Станислав Ордин,
старший научный сотрудник ФТИ им. А. Ф. Иоффе РАН
Сейчас слово НАНО слышали все, даже те, кто читает только программу телепередач. Но и они, беря в руки сотовый телефон, понимают, что его многочисленные функции при столь малых размерах возможны потому, что элементы, из которых он собран, так малы, что их не разглядеть глазом даже при большом увеличении. Может быть, это и есть то самое НАНО? Но так как уменьшение размеров и отдельных элементов, и электронных устройств происходило постепенно, то многие не понимают, что же принципиально нового скрыто за этим магическим словом. Большинство далеких от науки и техники людей считают, - и во многом это справедливо, - что это просто новый слоган при отмывании денег. А ловкие научные сотрудники (не путать с учеными), стараются срочно «переобозвать» свои исследования в «наноисследования», что бы уловить финансовую струю. Это касается и большинства руководителей самого направления НАНО (включая академиков), которые на вопрос: «Что же такое НАНО?», начинают соревноваться в перечислении многочисленных применений, где якобы именно НАНО обеспечивает уникальные возможности. Говорят, в основном, хорошо известные большинству людей правильные слова, что еще больше убеждает слушающих, что их попросту дурачат.

ВЫПОЛНИТЕ ЗАДАНИЯ:
A. Как, согласно фрагменту о слове НАНО, большинство далеких от науки и техники людей оценивает это слово?
B. Продолжите фрагмент о слове НАНО, начиная сразу после его последнего предложения.

СОБРАННЫЕ ДАННЫЕ:
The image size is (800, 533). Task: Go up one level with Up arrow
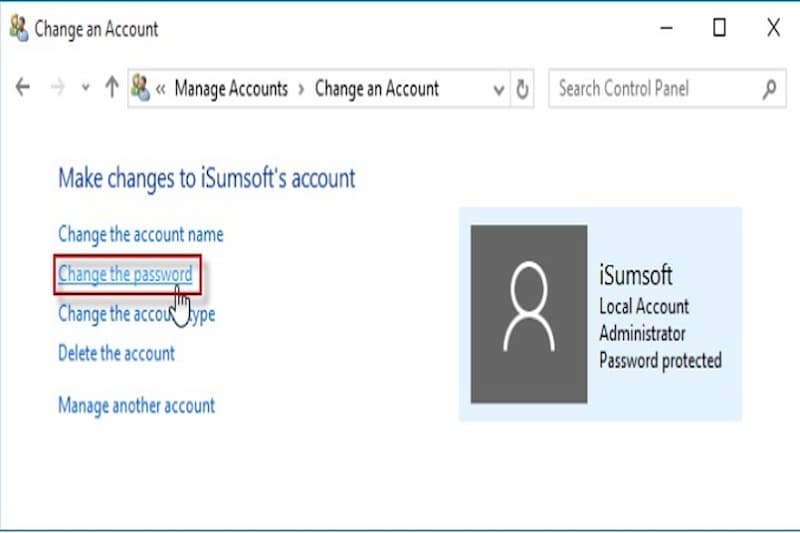coord(111,88)
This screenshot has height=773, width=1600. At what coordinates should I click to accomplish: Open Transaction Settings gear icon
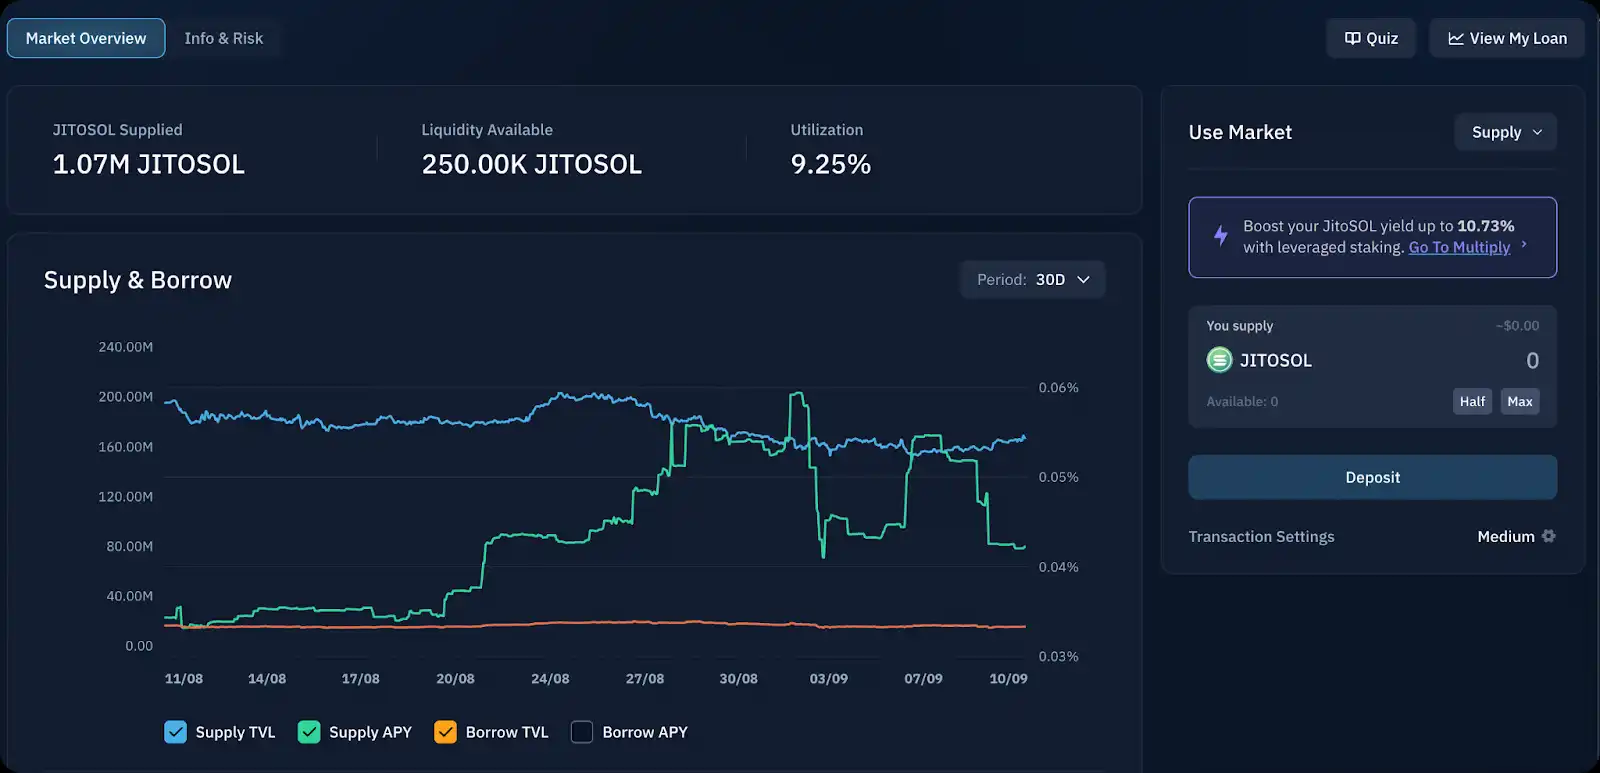click(x=1549, y=536)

ОТВЕТЫ ПО ЗАДАНИЯМ:
A. Они считают, что это просто новый слоган при отмывании денег.

B.
Так что же скрыто за словом НАНО, которое сейчас на слуху у обывателя возможно в большей степени, чем квантовая механика или теория относительности Эйнштейна? То ли это просто достижение в миниатюризации элементов, которое, возможно привело (или приведет) к переходу количества в качество? И этим заканчивается проявление новизны? Или это что-то принципиально новое, как великие открытия начала прошлого века: принцип неопределенности Гейзенберга, квант энергии Планка и эквивалентность массы и энергии Эйнштейна, расширившие наши представления о природе?
Истина где-то рядом
Причину такого всеобщего непонимания места НАНО в современной физике (и общей картине мира) связана с тем, что во многом прогресс в области нанотехнологии шел чисто эмпирическим путем. Не благодаря фундаментальной науке, а вопреки ей. Причем те, кто работают в этой сфере, нимало этим не стесняются.
Фундаментальная наука (в частности теоретическая физика) базируется на четко установленных принципах и законах природы, выраженных в математической форме. Технологи, часто даже не подозревая о том, что вышли за рамки базовых принципов, эмпирически двигались в область конструирования элементов и дошли до размера транзистора в процессоре 32 нм, который более чем на порядок меньше длины Дебая, масштаб которой определяет переходные слои в транзисторе. Тенденция быстрого роста достижений НАНО на начальном участке эмпирического развития подвигла и политиков сделать ставку на НАНО. Но быстрый рост достижений в области НАНО уже сменился выходом на насыщение, что проявилось в невозможности дальнейшего понижения энергопотребления при миниатюризации элементов, что, в свою очередь, ограничило базовую частоту процессоров на частоте примерно 200 МГц (без множителей), что постарались обойти переходом на многоядерные процессоры.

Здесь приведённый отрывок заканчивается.